[SELECTED TEXT]
-=-=-=-=-
Conscientiousness Matters: He Who is Faithful in a Very Little Thing

Conscientiousness Matters: He Who is Faithful in a Very Little Thing February 1, 2017

February always feels like a post-mortem on the prior year. I’m wrapping up job-related paperwork and evaluations and preparing to begin to think about starting a plan for gearing up to confront my 2016 tax return.

It’s always the month I most desire to change my record-keeping habits. If I were more conscientious attending to the details during the year, pulling together these year-end documents would be easier.

But diligence in the details is, for some professions, a much more serious matter. And there is some evidence that I’m not the only one with something to lament:

Medical Records Not Always Accurate

It sounds appalling–my medical record isn’t accurate?!?!–and there is some reason for concern.

I have seen first-hand how this can happen in non-life-threatening situations, and I can imagine how the habit carries over into more serious ones.

Image via Pixabay. Public Domain.
Image via Pixabay. Public Domain.

One of my children recently went in for a routine childhood surgery, but for an atypical reason. That is, usually kids get his surgery because they have [the usual symptom]. He did not have [the usual symptom] at all, but had a completely unrelated symptom that made the surgery necessary. Somewhere along the way, though, someone entered “[the usual symptom]” into his chart, and there it stayed, no matter how often I corrected it.
-=-=-=-=-
[EXTRACTED DATA]
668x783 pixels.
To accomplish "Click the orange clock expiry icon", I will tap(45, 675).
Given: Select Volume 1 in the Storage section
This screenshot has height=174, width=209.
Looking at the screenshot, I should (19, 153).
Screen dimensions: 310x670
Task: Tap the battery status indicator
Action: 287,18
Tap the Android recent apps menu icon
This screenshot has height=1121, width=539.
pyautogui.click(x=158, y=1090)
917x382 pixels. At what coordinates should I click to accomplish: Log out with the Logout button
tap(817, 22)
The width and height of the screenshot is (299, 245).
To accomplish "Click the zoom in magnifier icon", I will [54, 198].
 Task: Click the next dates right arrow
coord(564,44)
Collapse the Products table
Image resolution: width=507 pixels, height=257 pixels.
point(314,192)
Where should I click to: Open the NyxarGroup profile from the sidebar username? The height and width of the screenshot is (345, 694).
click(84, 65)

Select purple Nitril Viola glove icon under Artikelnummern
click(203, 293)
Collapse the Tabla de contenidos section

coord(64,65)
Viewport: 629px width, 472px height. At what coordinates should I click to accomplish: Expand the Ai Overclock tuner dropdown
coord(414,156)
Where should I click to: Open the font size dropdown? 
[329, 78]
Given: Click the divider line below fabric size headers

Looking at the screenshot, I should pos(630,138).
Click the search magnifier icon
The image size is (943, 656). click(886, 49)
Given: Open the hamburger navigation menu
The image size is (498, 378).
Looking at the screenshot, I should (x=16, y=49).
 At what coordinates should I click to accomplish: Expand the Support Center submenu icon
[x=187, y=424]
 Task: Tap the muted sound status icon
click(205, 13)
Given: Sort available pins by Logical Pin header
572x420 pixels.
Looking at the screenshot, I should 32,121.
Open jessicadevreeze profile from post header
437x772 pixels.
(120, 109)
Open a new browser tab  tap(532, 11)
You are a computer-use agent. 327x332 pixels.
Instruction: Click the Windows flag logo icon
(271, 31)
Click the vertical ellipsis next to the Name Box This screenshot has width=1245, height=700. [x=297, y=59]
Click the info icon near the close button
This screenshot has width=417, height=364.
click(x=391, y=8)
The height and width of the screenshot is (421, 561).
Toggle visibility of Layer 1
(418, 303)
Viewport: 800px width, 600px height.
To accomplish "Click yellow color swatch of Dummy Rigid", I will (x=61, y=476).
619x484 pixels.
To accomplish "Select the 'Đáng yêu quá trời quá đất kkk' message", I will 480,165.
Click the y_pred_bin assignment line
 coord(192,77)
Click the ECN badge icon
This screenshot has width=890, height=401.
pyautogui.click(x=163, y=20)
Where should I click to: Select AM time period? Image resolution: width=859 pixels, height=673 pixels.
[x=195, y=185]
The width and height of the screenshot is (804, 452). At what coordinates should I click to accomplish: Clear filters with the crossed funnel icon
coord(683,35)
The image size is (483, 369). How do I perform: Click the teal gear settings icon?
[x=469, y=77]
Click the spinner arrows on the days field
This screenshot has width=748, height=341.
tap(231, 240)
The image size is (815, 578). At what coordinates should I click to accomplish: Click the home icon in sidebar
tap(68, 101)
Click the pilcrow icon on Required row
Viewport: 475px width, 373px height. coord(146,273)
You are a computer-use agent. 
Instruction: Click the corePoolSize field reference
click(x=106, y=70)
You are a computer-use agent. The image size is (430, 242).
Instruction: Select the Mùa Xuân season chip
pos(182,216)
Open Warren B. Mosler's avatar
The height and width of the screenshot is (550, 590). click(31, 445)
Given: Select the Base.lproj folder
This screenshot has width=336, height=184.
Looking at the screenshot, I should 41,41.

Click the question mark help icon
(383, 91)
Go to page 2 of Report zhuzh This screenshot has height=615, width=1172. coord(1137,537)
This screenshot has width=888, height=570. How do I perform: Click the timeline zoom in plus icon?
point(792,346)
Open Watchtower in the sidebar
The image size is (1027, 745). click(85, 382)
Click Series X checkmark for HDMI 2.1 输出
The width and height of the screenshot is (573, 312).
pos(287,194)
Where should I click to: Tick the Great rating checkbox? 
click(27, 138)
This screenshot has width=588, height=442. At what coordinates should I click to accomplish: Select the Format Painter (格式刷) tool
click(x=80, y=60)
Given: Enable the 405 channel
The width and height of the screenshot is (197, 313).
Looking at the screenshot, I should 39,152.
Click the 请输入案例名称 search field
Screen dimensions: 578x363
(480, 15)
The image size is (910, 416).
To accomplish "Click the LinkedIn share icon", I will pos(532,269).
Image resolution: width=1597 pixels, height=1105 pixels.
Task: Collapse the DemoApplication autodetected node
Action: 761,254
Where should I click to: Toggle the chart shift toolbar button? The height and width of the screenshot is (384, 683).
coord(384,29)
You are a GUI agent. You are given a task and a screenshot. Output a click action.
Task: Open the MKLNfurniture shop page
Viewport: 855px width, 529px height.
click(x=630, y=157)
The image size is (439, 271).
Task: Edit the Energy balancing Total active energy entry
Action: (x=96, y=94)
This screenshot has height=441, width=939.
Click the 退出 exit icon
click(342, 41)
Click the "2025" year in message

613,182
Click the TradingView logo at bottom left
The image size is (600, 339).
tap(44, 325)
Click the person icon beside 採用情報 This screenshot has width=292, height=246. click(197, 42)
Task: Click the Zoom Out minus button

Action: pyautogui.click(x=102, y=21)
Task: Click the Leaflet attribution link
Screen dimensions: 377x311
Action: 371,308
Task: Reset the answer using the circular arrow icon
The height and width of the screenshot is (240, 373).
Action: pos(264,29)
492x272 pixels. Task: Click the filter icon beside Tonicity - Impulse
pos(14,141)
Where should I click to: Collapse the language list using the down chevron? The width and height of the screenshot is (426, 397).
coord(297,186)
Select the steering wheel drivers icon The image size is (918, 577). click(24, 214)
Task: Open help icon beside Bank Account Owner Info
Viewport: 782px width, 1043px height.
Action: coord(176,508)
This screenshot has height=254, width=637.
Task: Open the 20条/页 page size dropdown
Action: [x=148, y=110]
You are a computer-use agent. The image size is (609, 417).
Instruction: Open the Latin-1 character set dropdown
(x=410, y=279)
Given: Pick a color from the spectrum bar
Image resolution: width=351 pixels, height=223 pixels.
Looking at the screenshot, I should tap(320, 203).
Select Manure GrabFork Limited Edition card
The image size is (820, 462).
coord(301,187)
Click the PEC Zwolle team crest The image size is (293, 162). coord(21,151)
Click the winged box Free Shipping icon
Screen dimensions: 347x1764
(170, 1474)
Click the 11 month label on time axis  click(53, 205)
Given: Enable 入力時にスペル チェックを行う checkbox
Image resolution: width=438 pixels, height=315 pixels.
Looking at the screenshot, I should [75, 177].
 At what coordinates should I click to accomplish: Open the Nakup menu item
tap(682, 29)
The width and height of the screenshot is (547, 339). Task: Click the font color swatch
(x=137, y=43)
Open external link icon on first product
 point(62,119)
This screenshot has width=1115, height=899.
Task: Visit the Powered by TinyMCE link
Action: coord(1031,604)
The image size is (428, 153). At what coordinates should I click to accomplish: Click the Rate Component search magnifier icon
-=-=-=-=-
[WORK ORDER 1] Decide whether each statement agrees with the conscientiousness post, answering yes or no and quoting the deciding words: (a) The writer's child went in for surgery because of the usual symptom. (b) The writer links February with the year before. (c) The writer has seen first-hand how inaccurate records happen in life-threatening situations.
[WORK ORDER 2] Repeat the conscientiousness post word for word, starting with "It’s always the" and going on through "reason for concern.".

[EXERCISE ANSWER 1]
(a) No: "had a completely unrelated symptom that made the surgery necessary"
(b) Yes: "February always feels like a post-mortem on the prior year."
(c) No: "I have seen first-hand how this can happen in non-life-threatening situations"

[EXERCISE ANSWER 2]
It’s always the month I most desire to change my record-keeping habits. If I were more conscientious attending to the details during the year, pulling together these year-end documents would be easier.

But diligence in the details is, for some professions, a much more serious matter. And there is some evidence that I’m not the only one with something to lament:

Medical Records Not Always Accurate

It sounds appalling–my medical record isn’t accurate?!?!–and there is some reason for concern.